Angetan: Hermann Vorwald und Frank Wagner (hintere Reihe, v.l.), Pastor Wurm und Alfons Wüstefeld (Mitte, v.l.) mit Günther Schwarz vor der neuen Sonnenuhr an der Südseite von St. Servatius.

© Tietzek

Duderstadt. Spätestens die letzte Restaurierung im Jahr 1975 habe jedoch mehr zerstört, als bewahrt, erklärte Günther Schwarz. Auf seiner ehrenamtlich angefertigten Zeichnung beruht die neue Sonnenuhr, die Nachahmung des Zeitmessgeräts von 1472. Der Zustand sei katastrophal gewesen, sogar die Entfernung wurde in Erwägung gezogen. Auf Schwarz’ Initiative und mit Unterstützung von Sparkasse und Landeskirche konnte jedoch die Neu-Erschaffung angegangen werden. „Sonst hätte hier eine normale Vierung in der Fassade eingesetzt werden müssen“, erklärten Bauleiter Frank Wagner vom Amt für Bau- und Kunstpflege und Pastor Karl Wurm und somit wäre ein Kulturdenkmal in der Altstadt verloren gegangen. Der Bildhauer Alexej Litwinow (Firma Bachmann und Wille) übertrug die Zeichnung dann auf haltbaren Friedewalder Sandstein.

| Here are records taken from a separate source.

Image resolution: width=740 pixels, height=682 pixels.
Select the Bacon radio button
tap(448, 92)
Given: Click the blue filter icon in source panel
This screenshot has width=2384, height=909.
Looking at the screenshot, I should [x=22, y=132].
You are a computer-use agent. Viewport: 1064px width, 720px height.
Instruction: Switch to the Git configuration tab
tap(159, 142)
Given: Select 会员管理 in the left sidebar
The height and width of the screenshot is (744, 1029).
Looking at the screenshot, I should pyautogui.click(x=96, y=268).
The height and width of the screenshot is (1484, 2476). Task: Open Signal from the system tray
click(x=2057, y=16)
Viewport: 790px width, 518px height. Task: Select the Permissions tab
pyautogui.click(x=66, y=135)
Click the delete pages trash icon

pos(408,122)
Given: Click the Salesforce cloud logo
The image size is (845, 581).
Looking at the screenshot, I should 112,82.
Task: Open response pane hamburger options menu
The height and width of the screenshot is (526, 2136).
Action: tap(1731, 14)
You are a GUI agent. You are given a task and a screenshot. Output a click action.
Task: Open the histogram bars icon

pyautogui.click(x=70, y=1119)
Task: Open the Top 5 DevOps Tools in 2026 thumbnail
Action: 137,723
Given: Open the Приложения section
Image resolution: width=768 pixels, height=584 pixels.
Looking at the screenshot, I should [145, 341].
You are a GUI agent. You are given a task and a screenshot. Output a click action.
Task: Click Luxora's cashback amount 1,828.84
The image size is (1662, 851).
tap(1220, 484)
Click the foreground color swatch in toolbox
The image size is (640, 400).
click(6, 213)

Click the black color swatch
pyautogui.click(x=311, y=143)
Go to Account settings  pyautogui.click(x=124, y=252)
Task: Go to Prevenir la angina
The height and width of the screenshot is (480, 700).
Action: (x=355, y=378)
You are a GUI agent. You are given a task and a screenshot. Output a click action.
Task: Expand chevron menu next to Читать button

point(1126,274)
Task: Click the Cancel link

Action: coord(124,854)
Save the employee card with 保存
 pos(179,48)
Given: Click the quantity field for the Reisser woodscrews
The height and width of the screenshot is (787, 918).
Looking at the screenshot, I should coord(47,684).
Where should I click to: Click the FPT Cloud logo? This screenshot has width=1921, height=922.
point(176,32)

Sein Pendant hat das astronomische Gerät an der Oberkirche. Beide Uhren wurden nach einem Entwurf des Erfurter Benediktiners Gerlach von Kleve gefertigt, das große Exemplar an St. Cyriakus ist lediglich 15 Jahre älter. Auch diese Uhr war durch Umwelteinflüsse beschädigt und wurde 1985 rekonstruiert – ebenfalls nach einer Skizze des Ingenieurs im Ruhestand Schwarz. „Die Duderstädter Uhren sind besondere Stücke“, betonte der Gnomoniker, wie Experten für Sonnenuhren bezeichnet werden. Im weiteren Umkreis – auch in Göttingen und Heiligenstadt – existierten keine gleichwertigen Exemplare.

Früher dienten die Uhren als Taktgeber für die Stadt. Nach ihr wurden die Glocken geläutet, richteten sich Arbeits- und Gebetszeiten. Nun kann die reine Südsonnenuhr künftig weiter die wahre Ortszeit anzeigen, die sich danach richtet, wann die Sonne in Duderstadt im Meridian steht. Am Donnerstag, 1. September, sollen die Arbeiten abgeschlossen sein. Dann verschwinden die Gerüste um das Kirchenschiff. Der Turm soll bis Ende Oktober fertig sein.